Dentro de três semanas, tudo será diferente – e cerca de 80% das pessoas que conheço nesta cidade terão voltado a casa. Eu, obstinada, ficarei mais dois meses. Talvez em busca duma melancolia doce que nunca encontrei em Londres. Talvez em busca daquele atravessar do rio que aperta o coração. Talvez em busca de momentos em que a ideia de sair daqui pareça demasiado dolorosa.
Na mesa, o café que devia ser rápido, prolonga-se por horas. A companhia muda, o tom da conversa atinge diferentes timbres, o bater do ritmo cardíaco é também esse irregular. Sensações de quem já conhece os seus arredores, de quem já conhece os clientes habituais, de quem já tem as suas próprias rotinas – e sabe, que o café do Domingo de manhã (já de tarde), é sempre longo.
E no entanto, aquela pergunta habitual, de quem já carrega a casa às costas há muitos anos começa a surgir – como será? quem permanecerá? será manter o contacto assim tão difícil? – mesmo sabendo, que para estas coisas não há mesmo regras definidas. A distância altera a dinâmica, e aproxima-nos de uns e cria fossos com outros.
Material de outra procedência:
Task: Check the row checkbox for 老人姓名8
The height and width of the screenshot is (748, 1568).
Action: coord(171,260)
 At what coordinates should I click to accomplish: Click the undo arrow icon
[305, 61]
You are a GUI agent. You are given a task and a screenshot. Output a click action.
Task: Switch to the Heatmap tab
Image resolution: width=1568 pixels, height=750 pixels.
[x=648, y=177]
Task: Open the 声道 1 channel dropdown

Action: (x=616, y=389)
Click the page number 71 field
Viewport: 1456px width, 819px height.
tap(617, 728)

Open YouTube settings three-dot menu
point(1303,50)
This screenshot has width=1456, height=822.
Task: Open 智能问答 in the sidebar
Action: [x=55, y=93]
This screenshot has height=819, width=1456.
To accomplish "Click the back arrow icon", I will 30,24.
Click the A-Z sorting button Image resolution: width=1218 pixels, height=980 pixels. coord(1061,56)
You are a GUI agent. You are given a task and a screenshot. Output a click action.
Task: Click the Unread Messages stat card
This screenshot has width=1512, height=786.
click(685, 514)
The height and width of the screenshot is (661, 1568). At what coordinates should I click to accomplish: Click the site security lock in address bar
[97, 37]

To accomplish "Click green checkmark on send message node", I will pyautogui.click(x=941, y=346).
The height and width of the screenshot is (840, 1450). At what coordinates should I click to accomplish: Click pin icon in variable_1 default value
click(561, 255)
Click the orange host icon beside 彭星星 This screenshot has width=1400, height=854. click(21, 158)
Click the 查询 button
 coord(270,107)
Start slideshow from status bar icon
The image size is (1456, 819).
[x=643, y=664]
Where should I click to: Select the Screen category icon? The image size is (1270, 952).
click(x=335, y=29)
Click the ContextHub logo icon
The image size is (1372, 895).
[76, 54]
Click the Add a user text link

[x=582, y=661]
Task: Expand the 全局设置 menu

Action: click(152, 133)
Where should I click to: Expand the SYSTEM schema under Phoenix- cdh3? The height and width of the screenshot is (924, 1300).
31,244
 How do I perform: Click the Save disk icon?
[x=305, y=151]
E as estradas que pareciam tão definitivamente conjuntas, paralelas, próximas – afastam-se – mas sempre com a possibilidade de um dia se cruzarem novamente.
E continuo à espera do dia em que no terminal do aeroporto dum ponto distante, um cruzar de olhar nos leve a histórias bem longínquas, ou pequenas melodias conjuntas, ou anotações que nunca foram partilhadas. E continuo à espera que um dia certos caminhos se cruzem novamente. Porque há sempre um esperar. Contínuo. Mesmo que silenciado.